Ich hetzte weiter, in die Richtung, aus der Draco kam und die praktischerweise genau die war, in die ich vor dem sicherlich bereits herannahenden Filch flüchten konnte.
Ich behielt weiterhin gespannt den kleinen Punkt auf der gelblichen Karte im Auge, hatte allerdings begonnen, auch ein wenig darauf zu achten, wo ich hinsprintete. Noch eine solche Panne konnte ich mir auf keinen Fall erlauben, wenn ich Draco nicht aus den Augen verlieren wollte, der sich gerade einem altbekannten Korridor meiner Wenigkeit näherte.
Es war der Korridor, in dem wir im letzten Jahr regelmäßig die Treffen der ‚D.A.’ abgehalten hatten. Ich vergrößerte meine Schritte und erhöhte meine Laufgeschwindigkeit. Meine Knöchel mussten schon lange unter dem flatternden Umhang zu sehen sein, aber das war mir egal. Wenn meine Vermutung stimmte...

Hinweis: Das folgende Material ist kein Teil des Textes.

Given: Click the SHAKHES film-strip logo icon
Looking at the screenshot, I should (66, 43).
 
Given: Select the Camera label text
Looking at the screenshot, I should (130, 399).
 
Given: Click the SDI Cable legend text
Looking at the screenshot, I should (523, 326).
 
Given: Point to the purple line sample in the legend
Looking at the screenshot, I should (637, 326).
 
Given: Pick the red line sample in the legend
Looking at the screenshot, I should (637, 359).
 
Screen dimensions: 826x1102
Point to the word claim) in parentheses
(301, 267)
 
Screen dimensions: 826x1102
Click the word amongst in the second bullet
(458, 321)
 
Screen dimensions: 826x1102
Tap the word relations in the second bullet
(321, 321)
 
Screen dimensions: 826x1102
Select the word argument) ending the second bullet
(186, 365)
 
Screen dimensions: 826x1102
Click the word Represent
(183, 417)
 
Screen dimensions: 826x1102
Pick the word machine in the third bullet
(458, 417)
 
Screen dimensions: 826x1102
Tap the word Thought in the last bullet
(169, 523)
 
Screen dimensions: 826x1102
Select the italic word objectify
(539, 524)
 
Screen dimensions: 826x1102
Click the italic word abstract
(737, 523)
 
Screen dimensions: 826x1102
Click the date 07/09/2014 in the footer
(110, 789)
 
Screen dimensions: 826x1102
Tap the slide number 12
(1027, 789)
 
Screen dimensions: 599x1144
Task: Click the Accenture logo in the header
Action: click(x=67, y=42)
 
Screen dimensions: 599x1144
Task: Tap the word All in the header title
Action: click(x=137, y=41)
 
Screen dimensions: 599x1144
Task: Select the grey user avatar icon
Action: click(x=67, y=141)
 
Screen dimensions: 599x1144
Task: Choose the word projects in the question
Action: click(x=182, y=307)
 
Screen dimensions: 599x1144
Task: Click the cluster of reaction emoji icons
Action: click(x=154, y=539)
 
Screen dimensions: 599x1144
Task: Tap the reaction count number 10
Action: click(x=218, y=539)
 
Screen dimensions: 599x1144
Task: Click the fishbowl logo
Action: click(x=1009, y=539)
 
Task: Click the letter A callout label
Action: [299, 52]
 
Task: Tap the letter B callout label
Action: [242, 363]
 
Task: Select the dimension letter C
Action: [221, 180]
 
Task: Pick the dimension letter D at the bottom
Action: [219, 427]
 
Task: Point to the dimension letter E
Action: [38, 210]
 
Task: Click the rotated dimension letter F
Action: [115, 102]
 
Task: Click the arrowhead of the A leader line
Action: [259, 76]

Ich befand mich etwa ein Stockwerk unter dem Korridor, den Draco inzwischen betreten hatte, als der Punkt auf der Karte abrupt stoppte, um sich danach sofort wieder in Bewegung zu setzen, dreimal ein paar Meter hin- und wieder zurück.
„Der Raum der Wünsche“, flüsterte ich, völlig außer Atem, „wusst ich’s doch!“
Ich sprang förmlich die Treppe hinauf und hätte mich fast schon zum zweiten Mal an diesem Abend auf die Fre...ähm...Nase gelegt, aber als ich in dem weitläufigen Gang ankam, dessen einzige Zierde der außerordentlich hässliche Trollteppich darstellte, war Draco bereits verschwunden.
Ich blieb vor dem Wandbehang stehen und dachte nach. In den letzten Wochen war Draco immer untersetzter geworden. Er war schon früher nicht gerade muskulös gewesen, aber irgendetwas schien ihm zuzusetzen. Auch schien ihm Schlaf zu fehlen, seine Noten wurden stetig schlechter und die Schatten unter seinen Augen tiefer.
Was auch immer ihm den Schlaf und sämtliche Kraft raubte, es schien sich in diesem Raum zu befinden.
Ich musste da rein, verdammt nochmal!